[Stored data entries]
* * *
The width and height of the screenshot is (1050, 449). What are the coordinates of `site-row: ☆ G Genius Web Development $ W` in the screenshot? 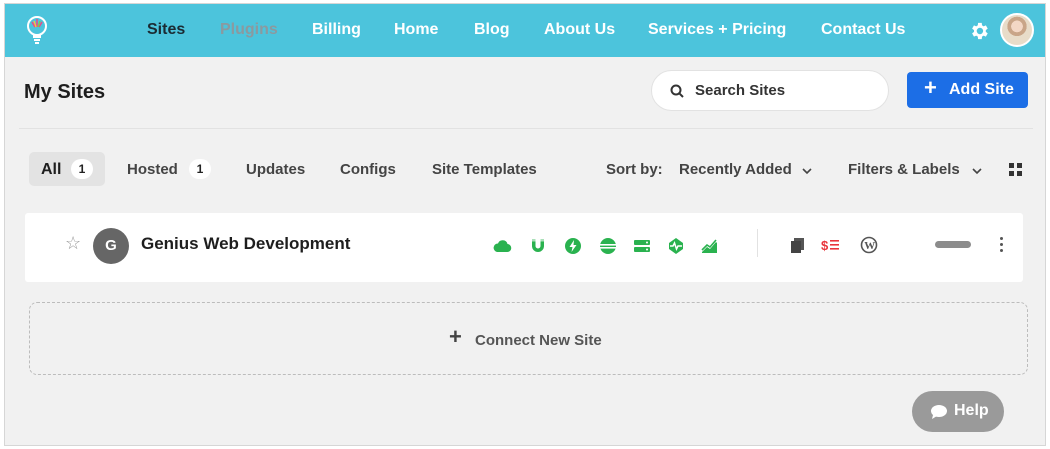 It's located at (524, 248).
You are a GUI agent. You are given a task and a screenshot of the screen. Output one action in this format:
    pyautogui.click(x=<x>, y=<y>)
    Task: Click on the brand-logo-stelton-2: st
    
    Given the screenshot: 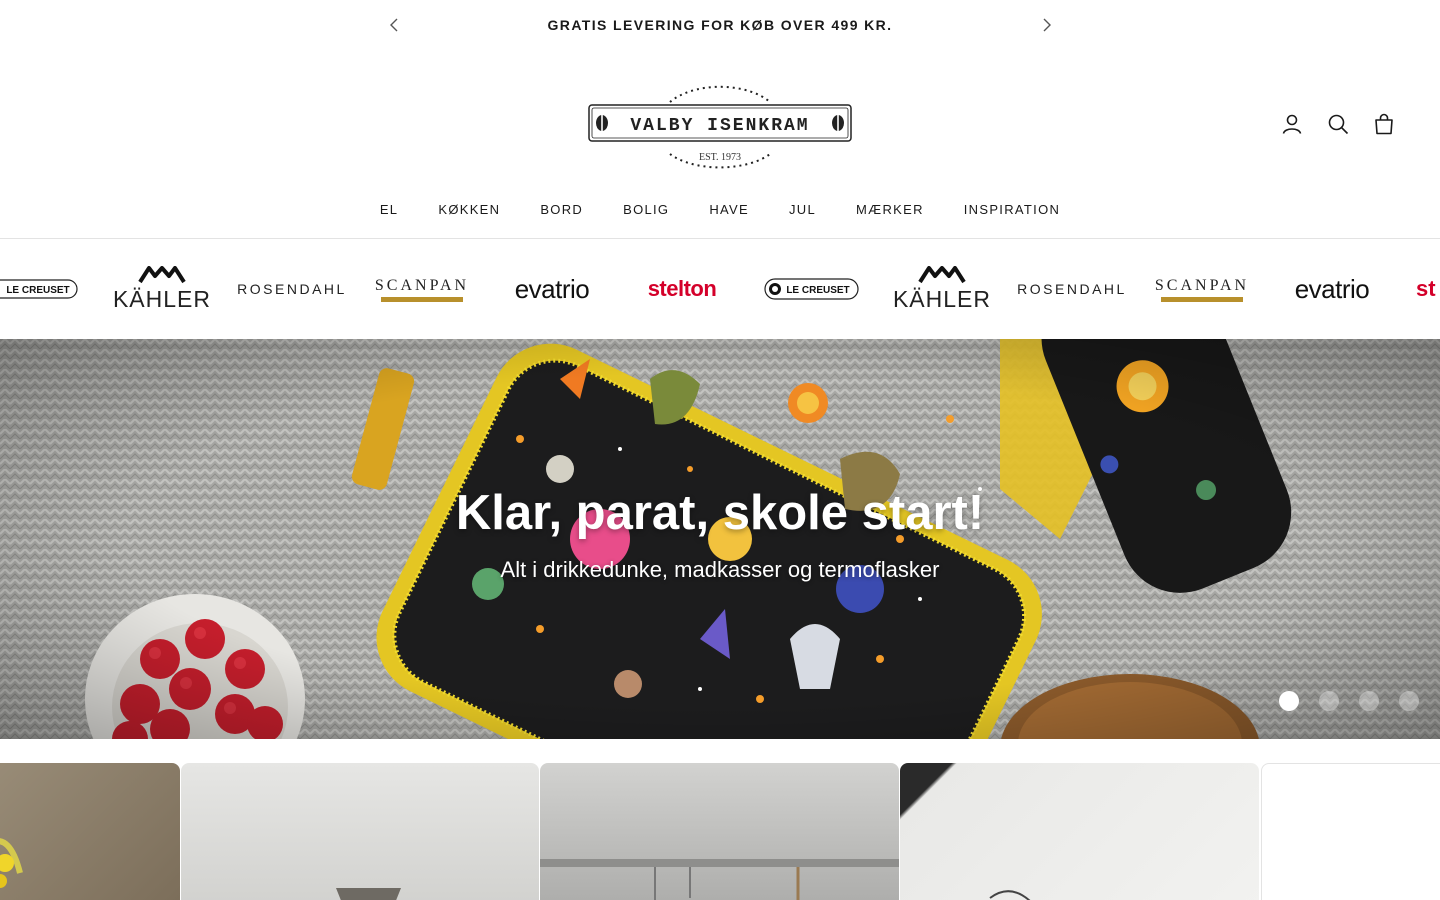 What is the action you would take?
    pyautogui.click(x=1428, y=289)
    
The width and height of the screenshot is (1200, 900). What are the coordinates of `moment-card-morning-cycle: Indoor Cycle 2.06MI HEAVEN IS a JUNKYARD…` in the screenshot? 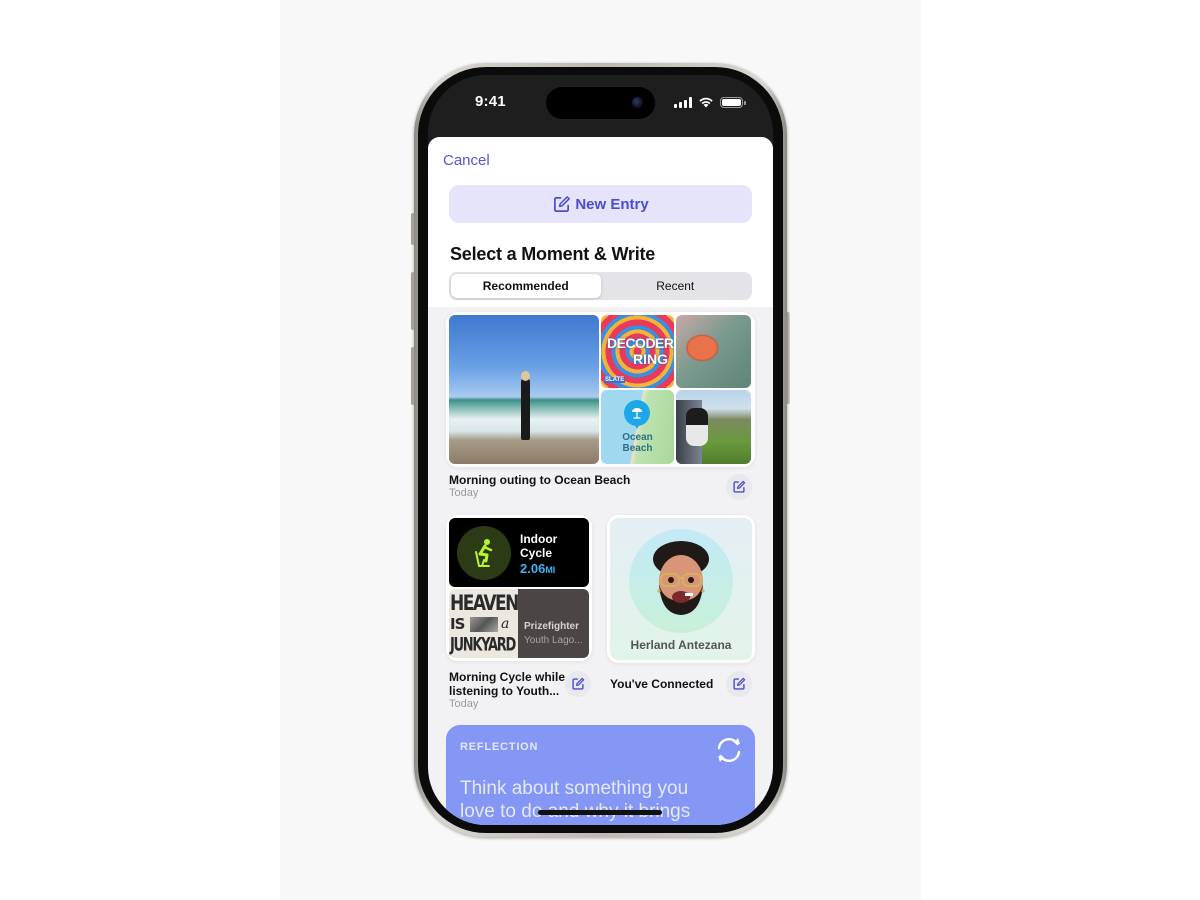 It's located at (519, 588).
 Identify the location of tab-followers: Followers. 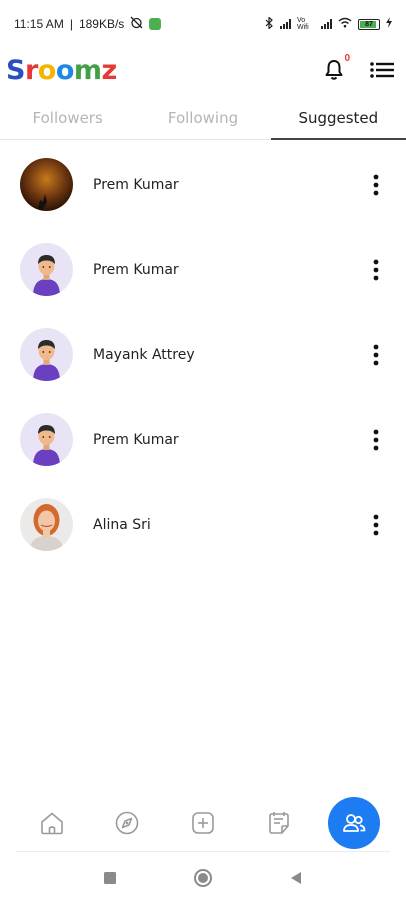
(68, 118).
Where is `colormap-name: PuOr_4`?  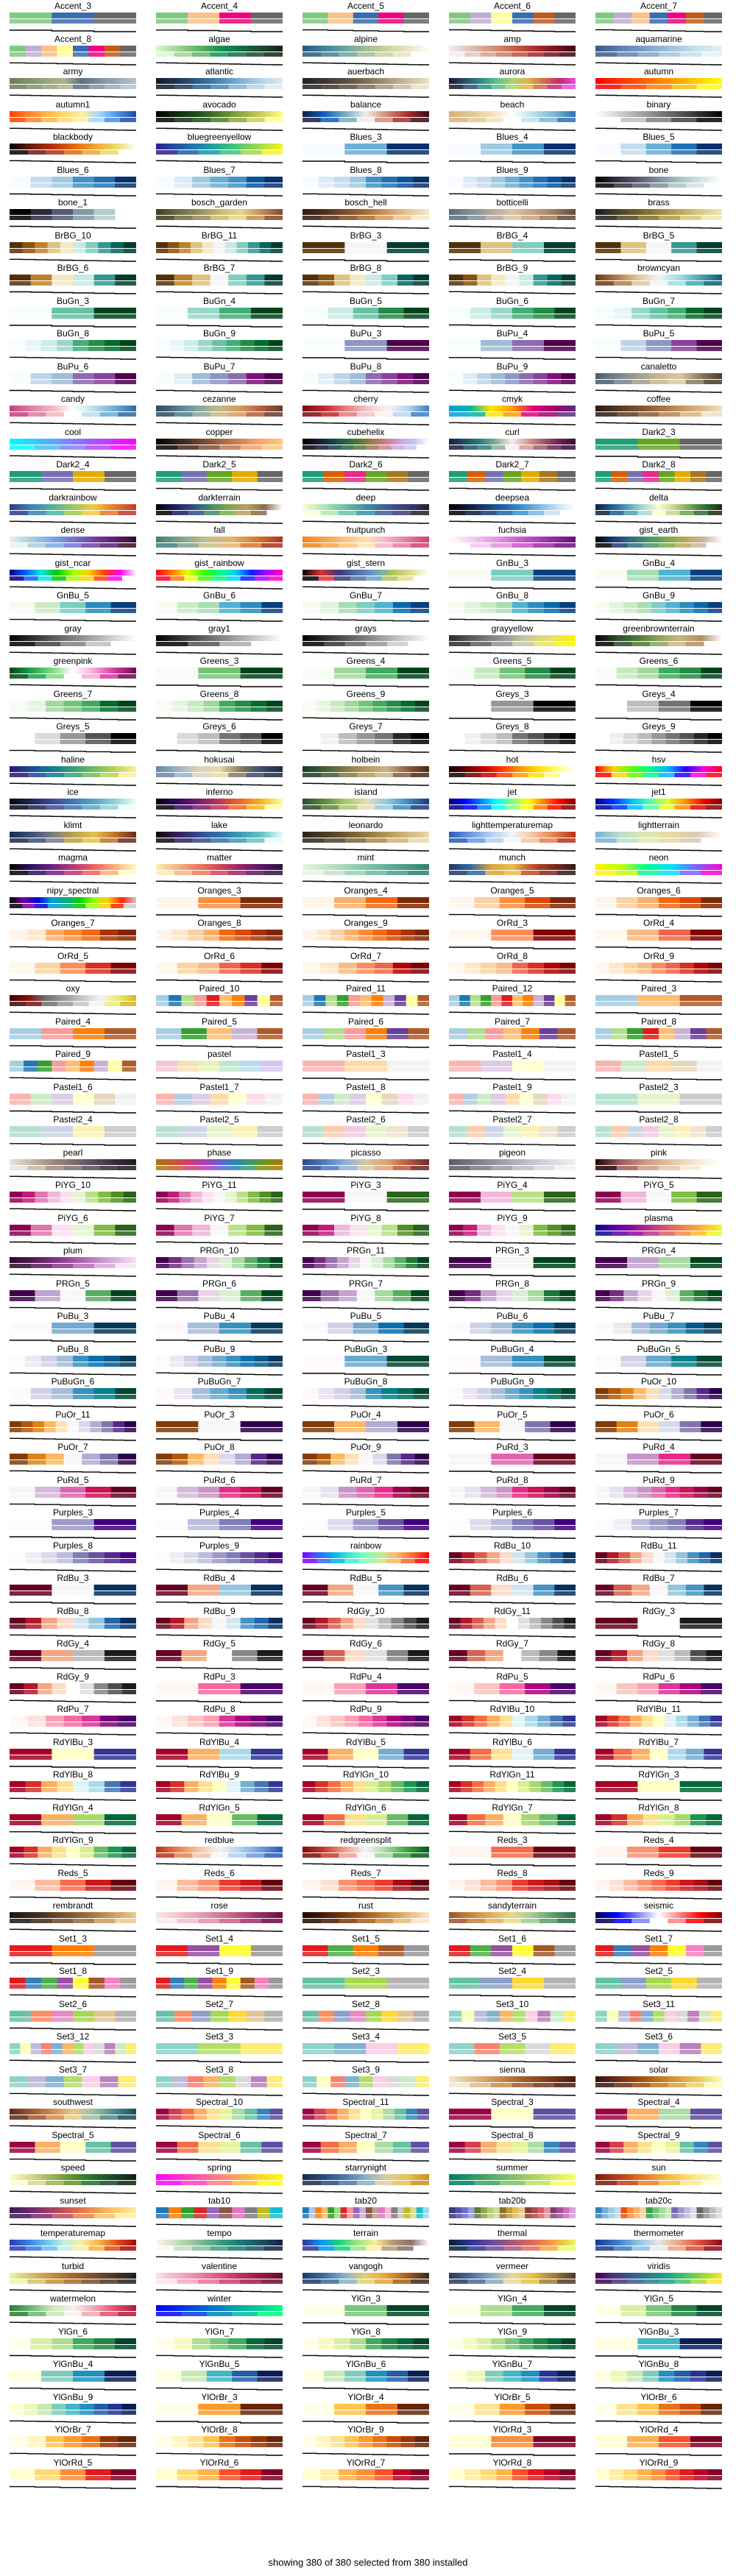 colormap-name: PuOr_4 is located at coordinates (366, 1414).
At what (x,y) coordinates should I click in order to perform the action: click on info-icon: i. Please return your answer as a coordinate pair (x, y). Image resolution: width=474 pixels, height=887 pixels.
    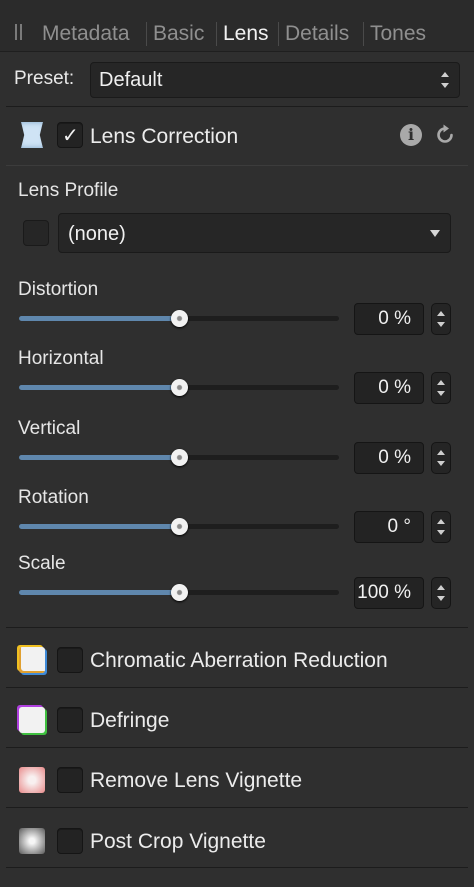
    Looking at the image, I should click on (411, 135).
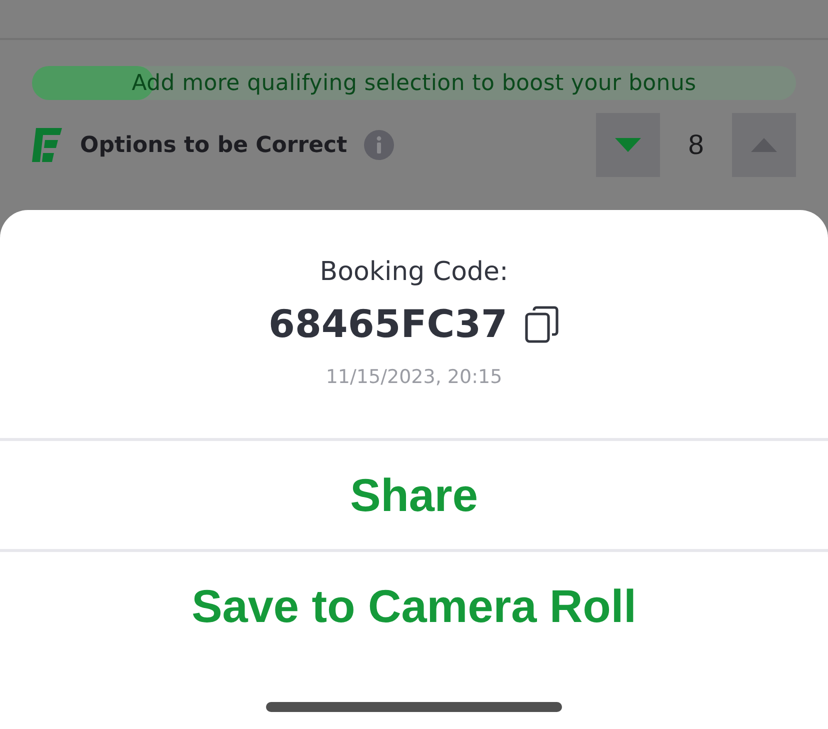 The height and width of the screenshot is (729, 828). What do you see at coordinates (388, 324) in the screenshot?
I see `booking-code: 68465FC37` at bounding box center [388, 324].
* * *
▶ **REQUEST**: Copy the listing above, from the line with "At what (x,y)" through the end of the listing. Leave the pictures out of your answer.

▶ **OUTPUT**:
At what (x,y) coordinates should I click in order to perform the action: click on info-icon: i. Please return your answer as a coordinate pair (x, y). Image resolution: width=474 pixels, height=887 pixels.
    Looking at the image, I should click on (411, 135).
 The height and width of the screenshot is (729, 828). What do you see at coordinates (388, 324) in the screenshot?
I see `booking-code: 68465FC37` at bounding box center [388, 324].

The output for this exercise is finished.